La TV a muro sta scomparendo: le tendenze dal 2026 sono tutt'altre

La TV a muro sta scomparendo: le tendenze dal 2026 sono tutt'altre

Per anni è stata lì, immobile, protagonista assoluta del soggiorno. La televisione ha dettato le regole dell’arredo domestico.

Oggi qualcosa sta cambiando, e lo si capisce entrando nelle case più recenti: la TV non scompare, ma perde centralità. E, soprattutto, cambia forma, funzione e presenza.

Il primo segnale è estetico, ma racconta molto di più. I nuovi modelli puntano a integrarsi nell’ambiente, non a dominarlo. Dispositivi come Samsung The Frame ne sono l’esempio più evidente: quando sono spenti sembrano veri e propri quadri, con immagini statiche che imitano opere d’arte o fotografie.

Non è solo una questione di stile.
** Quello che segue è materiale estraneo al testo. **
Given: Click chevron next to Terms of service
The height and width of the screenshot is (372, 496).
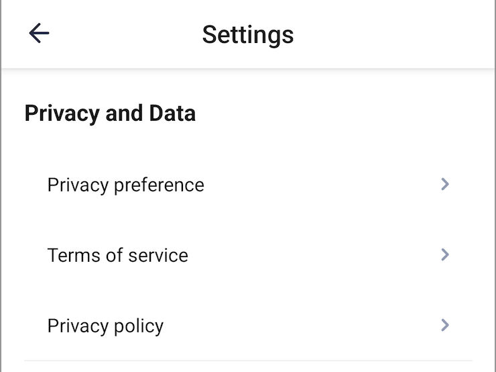Looking at the screenshot, I should click(x=444, y=254).
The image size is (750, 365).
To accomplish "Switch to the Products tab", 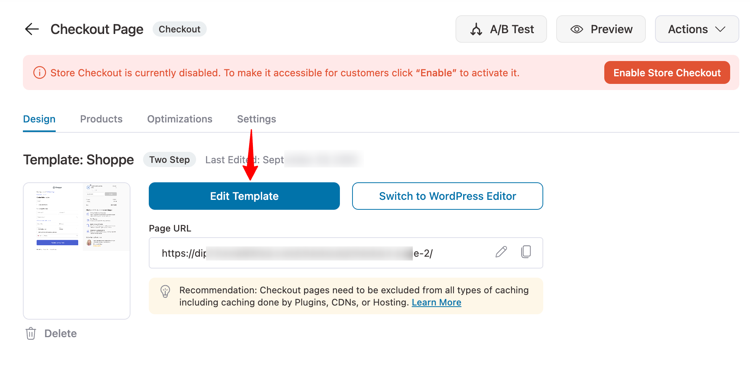I will coord(101,119).

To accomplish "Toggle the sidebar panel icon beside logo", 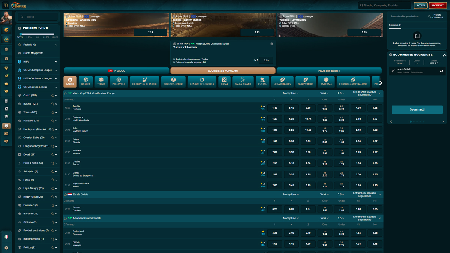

Sempre più persone chiedono esplicitamente di nascondere la televisione, riducendone l’impatto visivo. Il design minimalista ha preso il sopravvento: meno tecnologia in vista, più armonia negli spazi. Il risultato è un ribaltamento culturale, prima ancora che estetico. Lo schermo non è più il punto focale del salotto, ma un elemento tra gli altri.

Proiettori smart: la vera rivoluzione silenziosa

Se c’è però una tendenza che sta davvero cambiando il modo di guardare contenuti, è quella dei proiettori smart. Non sono più oggetti ingombranti o da appassionati: oggi esistono modelli compatti, spesso in 4K, pronti a trasformare qualsiasi parete in uno schermo.

Il vantaggio è evidente: niente schermo fisso, niente ingombro permanente. Quando serve, si accende; quando non serve, sparisce. È un ritorno all’esperienza cinematografica, ma adattata alla vita quotidiana. Inoltre, i nuovi proiettori sono sempre più intelligenti: integrano app, sistemi operativi e connessioni dirette, proprio come una smart TV.

Qui si gioca la vera partita del futuro. Non è solo un’alternativa tecnica, ma un cambio di mentalità: l’intrattenimento diventa flessibile, temporaneo, adattabile agli spazi.

Un altro segnale arriva dalla mobilità. Le nuove abitazioni, spesso più piccole o multifunzionali, richiedono soluzioni dinamiche.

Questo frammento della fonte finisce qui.